Work request |
All of the listing should be returned as written, apart from any picture in it.

Supplied information |
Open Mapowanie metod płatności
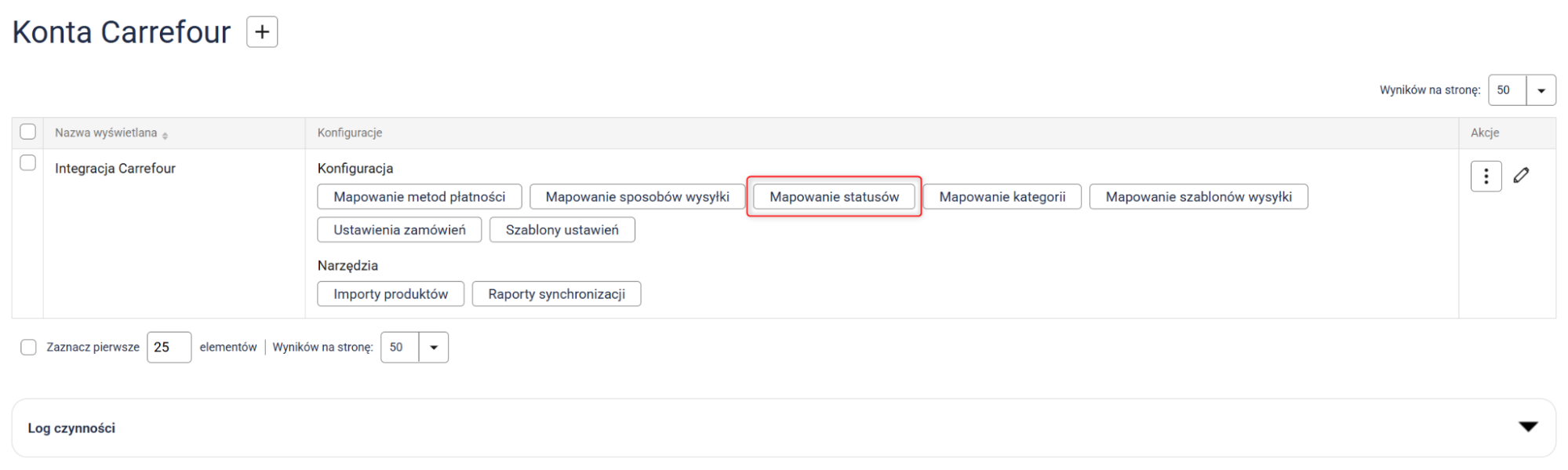Image resolution: width=1568 pixels, height=470 pixels. [x=419, y=197]
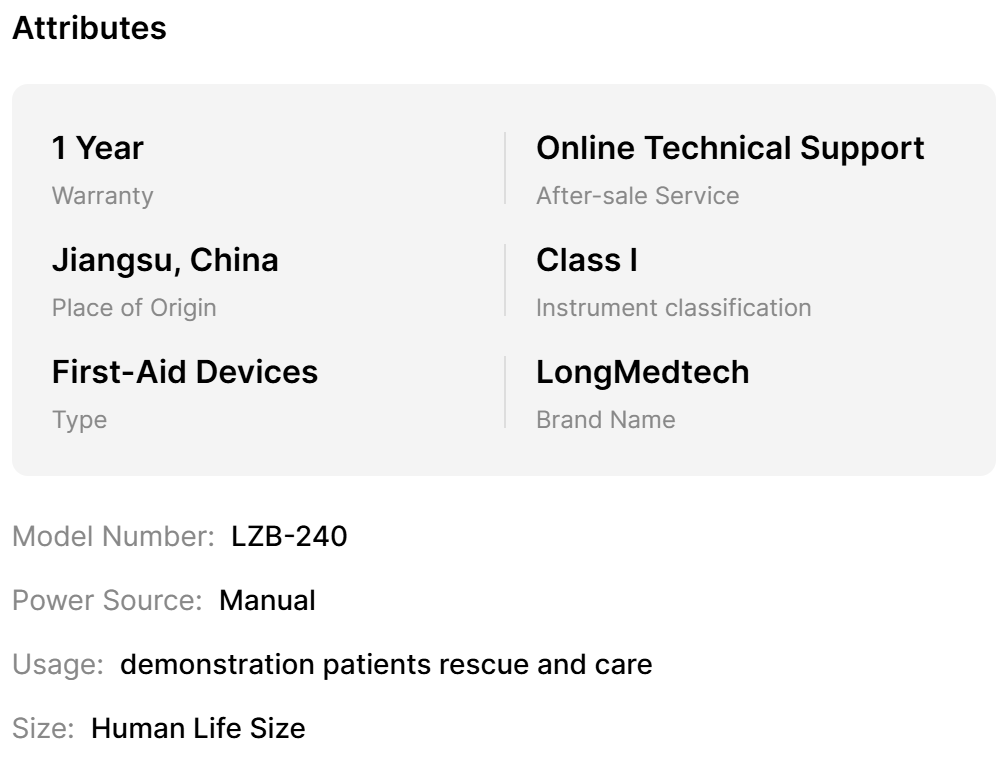Image resolution: width=1006 pixels, height=762 pixels.
Task: Click the Warranty label
Action: click(102, 195)
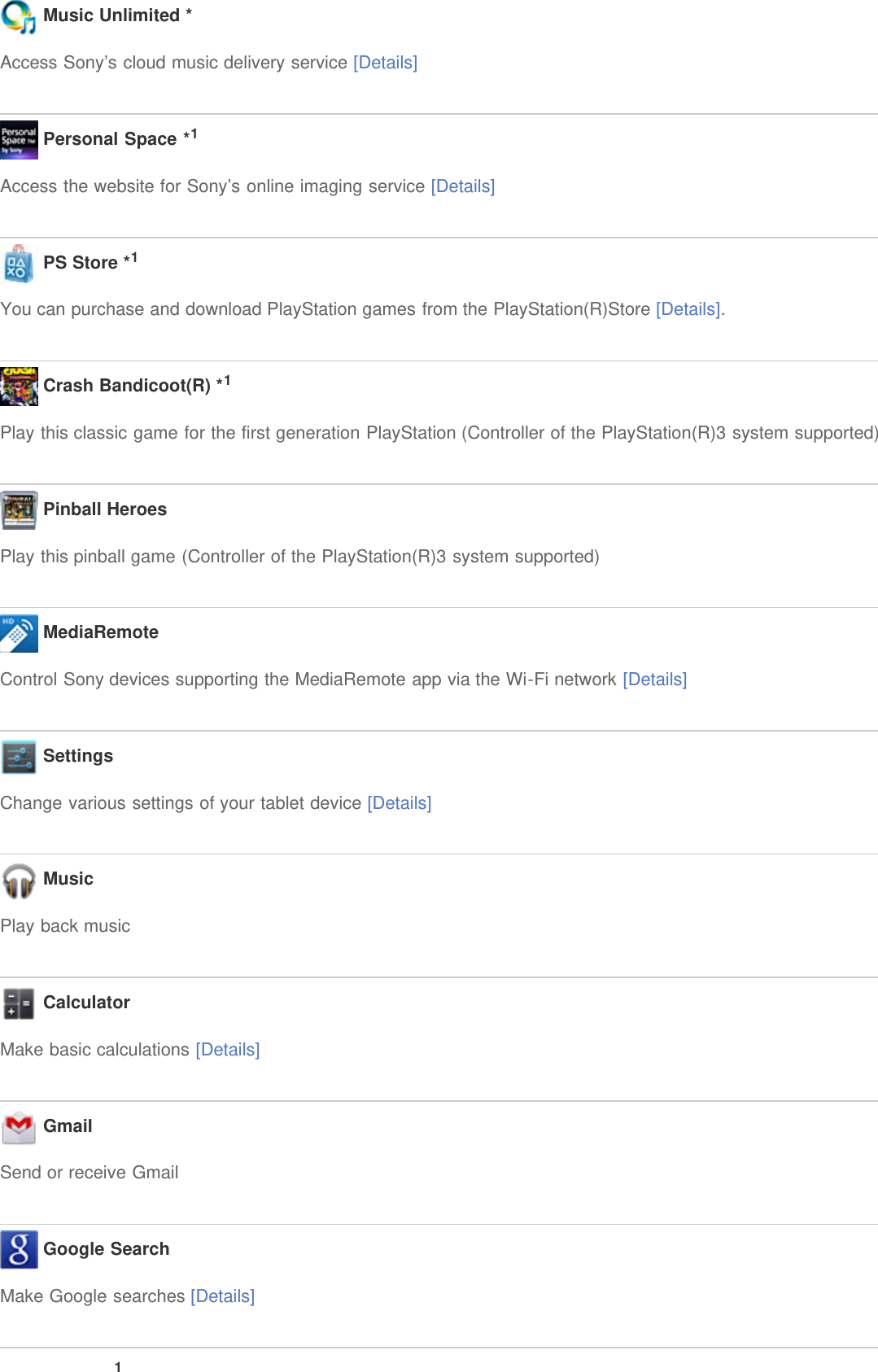This screenshot has height=1372, width=878.
Task: Open Details link for Settings
Action: [x=399, y=803]
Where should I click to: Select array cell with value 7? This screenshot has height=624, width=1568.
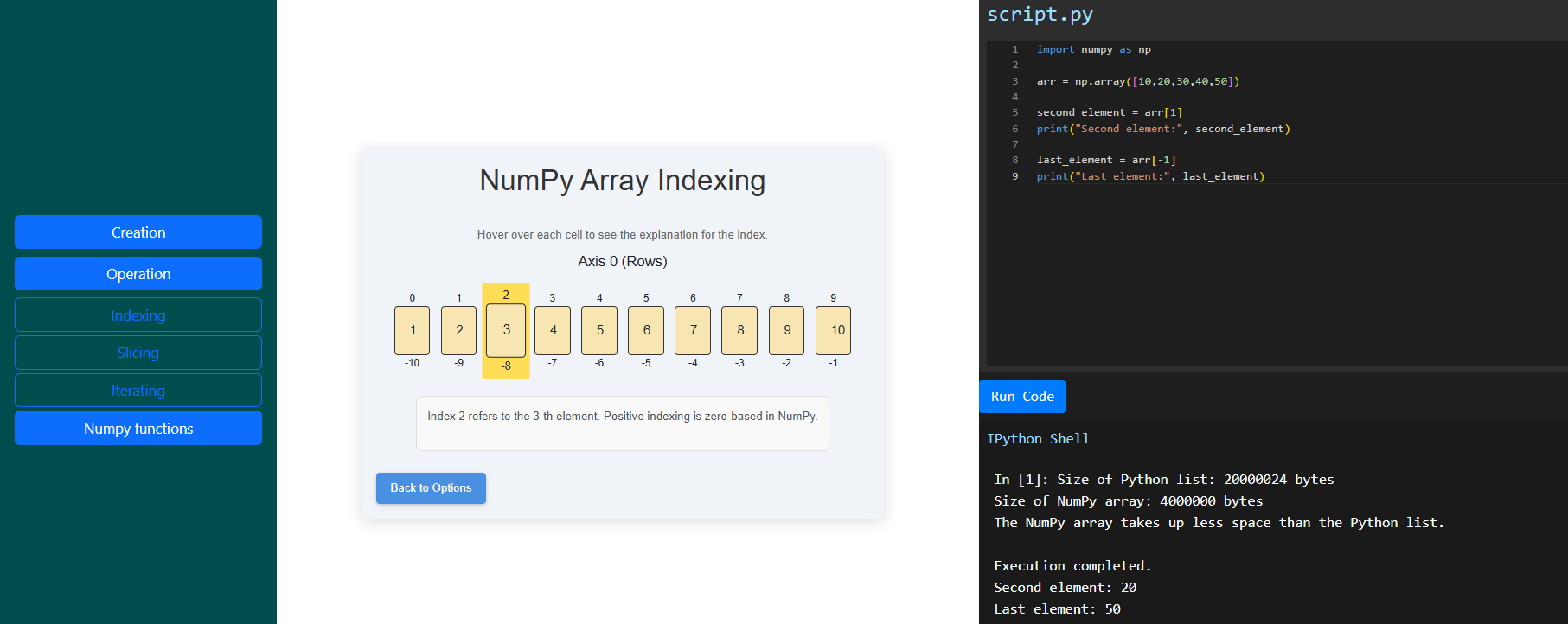(693, 330)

Reply |
Open Mapowanie metod płatności
Image resolution: width=1568 pixels, height=470 pixels. [x=419, y=197]
Image resolution: width=1006 pixels, height=762 pixels.
Task: Click the Warranty label
Action: click(102, 195)
This screenshot has height=1372, width=878.
Task: Open Details link for Settings
Action: [x=399, y=803]
Where should I click to: Select array cell with value 7? This screenshot has height=624, width=1568.
(693, 330)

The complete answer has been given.